▸ **Task brief**: Could you return all of the data exactly as given?

[Collected data]
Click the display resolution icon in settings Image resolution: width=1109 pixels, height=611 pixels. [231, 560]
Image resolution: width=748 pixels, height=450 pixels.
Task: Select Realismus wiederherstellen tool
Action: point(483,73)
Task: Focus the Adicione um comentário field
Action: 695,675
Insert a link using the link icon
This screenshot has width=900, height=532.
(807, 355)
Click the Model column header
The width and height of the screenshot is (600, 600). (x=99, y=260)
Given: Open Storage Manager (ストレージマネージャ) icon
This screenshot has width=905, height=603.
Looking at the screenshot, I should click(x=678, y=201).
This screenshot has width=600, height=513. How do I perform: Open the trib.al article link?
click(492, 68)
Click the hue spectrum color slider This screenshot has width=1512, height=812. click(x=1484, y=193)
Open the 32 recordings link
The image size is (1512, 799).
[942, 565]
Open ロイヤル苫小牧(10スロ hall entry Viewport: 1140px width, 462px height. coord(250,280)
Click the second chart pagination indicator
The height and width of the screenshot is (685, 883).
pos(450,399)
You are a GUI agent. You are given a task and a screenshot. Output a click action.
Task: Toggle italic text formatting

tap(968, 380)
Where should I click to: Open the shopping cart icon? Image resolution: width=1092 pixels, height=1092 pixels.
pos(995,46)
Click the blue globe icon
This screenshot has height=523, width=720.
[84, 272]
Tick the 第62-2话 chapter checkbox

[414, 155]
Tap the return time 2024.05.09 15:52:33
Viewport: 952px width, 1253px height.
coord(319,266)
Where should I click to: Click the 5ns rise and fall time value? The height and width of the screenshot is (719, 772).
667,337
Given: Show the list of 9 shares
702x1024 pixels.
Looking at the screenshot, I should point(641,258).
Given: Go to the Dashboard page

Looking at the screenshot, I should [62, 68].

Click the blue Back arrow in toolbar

▸ **The answer**:
Click the display resolution icon in settings Image resolution: width=1109 pixels, height=611 pixels. [231, 560]
Image resolution: width=748 pixels, height=450 pixels.
Task: Select Realismus wiederherstellen tool
Action: point(483,73)
Task: Focus the Adicione um comentário field
Action: 695,675
Insert a link using the link icon
This screenshot has width=900, height=532.
(807, 355)
Click the Model column header
The width and height of the screenshot is (600, 600). (x=99, y=260)
Given: Open Storage Manager (ストレージマネージャ) icon
This screenshot has width=905, height=603.
Looking at the screenshot, I should click(x=678, y=201).
This screenshot has width=600, height=513. How do I perform: Open the trib.al article link?
click(492, 68)
Click the hue spectrum color slider This screenshot has width=1512, height=812. click(x=1484, y=193)
Open the 32 recordings link
The image size is (1512, 799).
[942, 565]
Open ロイヤル苫小牧(10スロ hall entry Viewport: 1140px width, 462px height. coord(250,280)
Click the second chart pagination indicator
The height and width of the screenshot is (685, 883).
pos(450,399)
You are a GUI agent. You are given a task and a screenshot. Output a click action.
Task: Toggle italic text formatting

tap(968, 380)
Where should I click to: Open the shopping cart icon? Image resolution: width=1092 pixels, height=1092 pixels.
pos(995,46)
Click the blue globe icon
This screenshot has height=523, width=720.
[84, 272]
Tick the 第62-2话 chapter checkbox

[414, 155]
Tap the return time 2024.05.09 15:52:33
Viewport: 952px width, 1253px height.
coord(319,266)
Where should I click to: Click the 5ns rise and fall time value? The height and width of the screenshot is (719, 772).
667,337
Given: Show the list of 9 shares
702x1024 pixels.
Looking at the screenshot, I should point(641,258).
Given: Go to the Dashboard page

Looking at the screenshot, I should [62, 68].

Click the blue Back arrow in toolbar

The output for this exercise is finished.